Entries drawn from a collection:
•••••

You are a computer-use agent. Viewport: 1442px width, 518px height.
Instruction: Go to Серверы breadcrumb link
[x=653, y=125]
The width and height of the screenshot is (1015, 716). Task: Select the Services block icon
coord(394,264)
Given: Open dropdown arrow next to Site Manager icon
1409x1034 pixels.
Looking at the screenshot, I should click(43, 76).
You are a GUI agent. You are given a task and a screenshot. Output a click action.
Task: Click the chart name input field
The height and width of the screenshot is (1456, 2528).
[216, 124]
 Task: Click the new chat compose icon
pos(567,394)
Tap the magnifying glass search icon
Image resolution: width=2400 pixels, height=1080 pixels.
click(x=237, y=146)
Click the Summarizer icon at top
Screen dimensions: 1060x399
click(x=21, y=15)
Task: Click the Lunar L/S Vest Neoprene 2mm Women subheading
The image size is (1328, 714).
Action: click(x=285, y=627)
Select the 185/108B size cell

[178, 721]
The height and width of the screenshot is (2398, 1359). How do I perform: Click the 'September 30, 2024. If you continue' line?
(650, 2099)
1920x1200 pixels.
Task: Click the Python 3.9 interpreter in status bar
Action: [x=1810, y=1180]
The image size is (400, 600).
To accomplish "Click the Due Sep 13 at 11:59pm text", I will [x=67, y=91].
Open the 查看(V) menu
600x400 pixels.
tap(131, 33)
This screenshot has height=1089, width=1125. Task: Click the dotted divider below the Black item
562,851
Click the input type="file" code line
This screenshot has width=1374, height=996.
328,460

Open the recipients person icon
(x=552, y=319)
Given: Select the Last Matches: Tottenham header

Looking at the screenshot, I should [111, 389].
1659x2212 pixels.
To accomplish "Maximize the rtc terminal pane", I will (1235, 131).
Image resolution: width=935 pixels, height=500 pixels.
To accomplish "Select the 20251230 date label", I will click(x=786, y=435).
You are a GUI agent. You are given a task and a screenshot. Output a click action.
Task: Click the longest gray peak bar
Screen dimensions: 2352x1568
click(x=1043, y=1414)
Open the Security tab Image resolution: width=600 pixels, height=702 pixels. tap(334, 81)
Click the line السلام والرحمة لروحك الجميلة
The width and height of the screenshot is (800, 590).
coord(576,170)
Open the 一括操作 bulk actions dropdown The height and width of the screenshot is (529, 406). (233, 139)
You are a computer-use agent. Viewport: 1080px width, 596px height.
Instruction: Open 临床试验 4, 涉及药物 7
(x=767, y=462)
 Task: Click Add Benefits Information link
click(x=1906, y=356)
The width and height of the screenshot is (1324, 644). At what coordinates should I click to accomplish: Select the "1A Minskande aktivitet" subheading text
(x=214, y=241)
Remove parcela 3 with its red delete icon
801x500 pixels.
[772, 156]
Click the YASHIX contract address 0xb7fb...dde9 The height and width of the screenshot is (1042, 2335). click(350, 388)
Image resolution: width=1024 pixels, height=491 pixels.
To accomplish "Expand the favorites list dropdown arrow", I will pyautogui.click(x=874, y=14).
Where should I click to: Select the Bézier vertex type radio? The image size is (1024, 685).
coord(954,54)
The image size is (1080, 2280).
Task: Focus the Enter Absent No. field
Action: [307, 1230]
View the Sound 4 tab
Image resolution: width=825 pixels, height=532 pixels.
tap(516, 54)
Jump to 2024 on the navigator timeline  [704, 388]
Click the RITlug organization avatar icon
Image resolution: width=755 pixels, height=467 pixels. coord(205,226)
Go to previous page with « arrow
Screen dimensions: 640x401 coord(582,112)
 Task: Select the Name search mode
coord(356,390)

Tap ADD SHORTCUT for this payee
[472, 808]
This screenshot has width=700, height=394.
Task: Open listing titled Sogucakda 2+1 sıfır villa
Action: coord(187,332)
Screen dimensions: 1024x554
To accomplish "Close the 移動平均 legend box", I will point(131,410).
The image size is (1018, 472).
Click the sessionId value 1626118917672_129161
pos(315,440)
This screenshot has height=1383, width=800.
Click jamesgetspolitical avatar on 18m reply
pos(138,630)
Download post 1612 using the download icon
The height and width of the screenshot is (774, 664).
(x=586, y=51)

•••••

GIVEN INSTRUCTION: Write out the stretch of the entries above from the line containing "Where should I" through the last line of the entries, reproducing each line without any change.

SOLUTION TO THIS PROBLEM:
Where should I click to: Select the Bézier vertex type radio? The image size is (1024, 685).
coord(954,54)
The image size is (1080, 2280).
Task: Focus the Enter Absent No. field
Action: [307, 1230]
View the Sound 4 tab
Image resolution: width=825 pixels, height=532 pixels.
tap(516, 54)
Jump to 2024 on the navigator timeline  [704, 388]
Click the RITlug organization avatar icon
Image resolution: width=755 pixels, height=467 pixels. coord(205,226)
Go to previous page with « arrow
Screen dimensions: 640x401 coord(582,112)
 Task: Select the Name search mode
coord(356,390)

Tap ADD SHORTCUT for this payee
[472, 808]
This screenshot has width=700, height=394.
Task: Open listing titled Sogucakda 2+1 sıfır villa
Action: coord(187,332)
Screen dimensions: 1024x554
To accomplish "Close the 移動平均 legend box", I will point(131,410).
The image size is (1018, 472).
Click the sessionId value 1626118917672_129161
pos(315,440)
This screenshot has height=1383, width=800.
Click jamesgetspolitical avatar on 18m reply
pos(138,630)
Download post 1612 using the download icon
The height and width of the screenshot is (774, 664).
(x=586, y=51)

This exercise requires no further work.